SELECT SubStr(blkid,1,5) AS countyid, Sum(ST_Area(geom)) AS area FROM nyc_census_blocks GROUP BY countyid ORDER BY countyid;
countyid | area ----------+------------------ 36005 | 110196022.906506 36047 | 181927497.678368 36061 | 59091860.6261323 36081 | 283194473.613692 36085 | 150758328.111199
Then we calculate the area of each of our new county polygons from the county table:
SELECT countyid, ST_Area(geom) AS area FROM nyc_census_counties ORDER BY countyid;
countyid | area ----------+------------------ 36005 | 110196022.906507 36047 | 181927497.678367 36061 | 59091860.6261324 36081 | 283194473.593646 36085 | 150758328.111199
The same answer! We have successfully built an NYC county table from our census blocks data.
20.5. Function List¶
ST_Centroid(geometry): Returns a point geometry that represents the center of mass of the input geometry.
ST_PointOnSurface(geometry): Returns a point geometry that is guaranteed to be in the interior of the input geometry.

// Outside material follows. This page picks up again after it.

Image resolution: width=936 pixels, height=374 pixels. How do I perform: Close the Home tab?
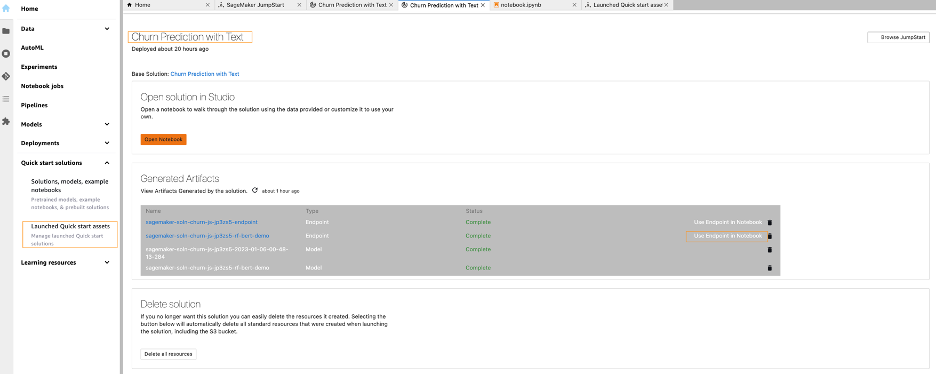[x=208, y=5]
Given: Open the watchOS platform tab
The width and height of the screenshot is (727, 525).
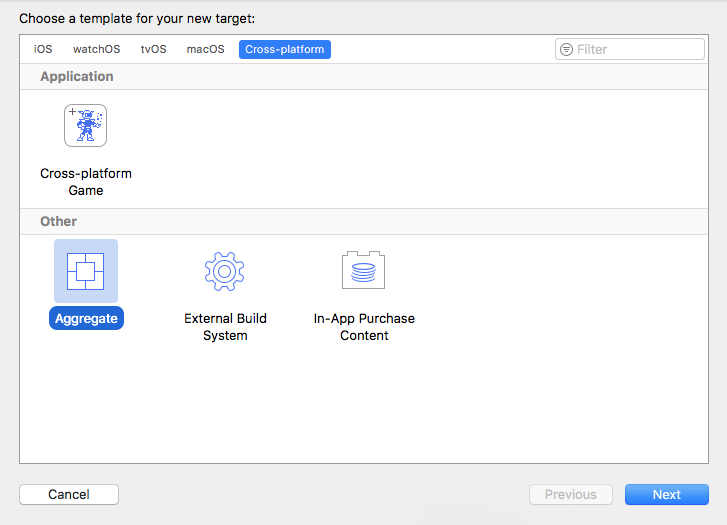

ST_Buffer(geometry, distance): For geometry: Returns a geometry that represents all points whose distance from this Geometry is less than or equal to distance. Calculations are in the Spatial Reference System of this Geometry. For geography: Uses a planar transform wrapper.
ST_Intersection(geometry A, geometry B): Returns a geometry that represents the shared portion of geomA and geomB. The geography implementation does a transform to geometry to do the intersection and then transform back to WGS84.
ST_Union(): Returns a geometry that represents the point set union of the Geometries.
ST_AsText(text): Returns the Well-Known Text (WKT) representation of the geometry/geography without SRID metadata.
substring(string [from int] [for int]): PostgreSQL string function to extract substring matching SQL regular expression.
sum(expression): PostgreSQL aggregate function that returns the sum of records in a set of records.